DON’T PANIC Google has hidden a ‘panic mode’ in your smartphone and here’s why you need to switch it on NOW

Android phones are often targeted by hackers who hide spyware and malware in apps on the Google Play store. PHOTO CREDIT: GETTY IMAGES

GOOGLE has secretly added a panic detection mode into Android phones.

It will detect when malware or spyware masquerading as an app has been installed in a bid to KILL your device.

The “panic mode” detects when you’re in a pickle and immediately takes you back to the home screen.

It kicks in when you press the back button rapidly – which indicates that you’re trying to exit the rogue app.

Google hasn’t made the feature public knowledge, but one eagle-eyed expert noticed it in the Android operating system source code over the weekend, according to 9-to-5 Google.

But not everyone will have it turned on automatically.

To make sure that yours is working it you must have updated your phone to Android 7.1 Nougat.

Google has a hidden panic trigger which will help when rogue apps which could take over your phone.

It’s likely it will be default in future versions.

Smartphone users are at greater risk than ever with hackers executing malicious code left, right and centre.

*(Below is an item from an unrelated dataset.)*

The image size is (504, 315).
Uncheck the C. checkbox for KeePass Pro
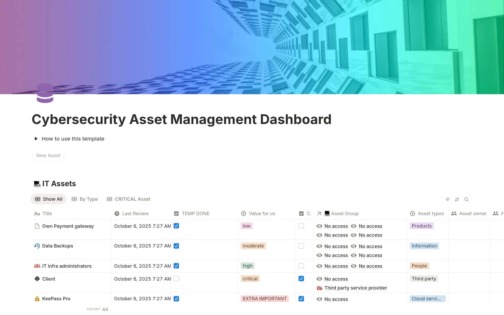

Thieves may be targeting large corporations like the NHS or manufacturing companies to hold them to ransom – but they’re after the everyday Brit too.

Millions of smartphones were infected with a “cutting edge” virus called HummingWhale which uses incredibly sneaky tactics to latch onto victims’ phones.

Cyber experts raised the alarm over a smartphone virus called Falseguide as it began spreading in April.

And Android owners were warned that Judy malware had infected 36 million Google Play Store users in May.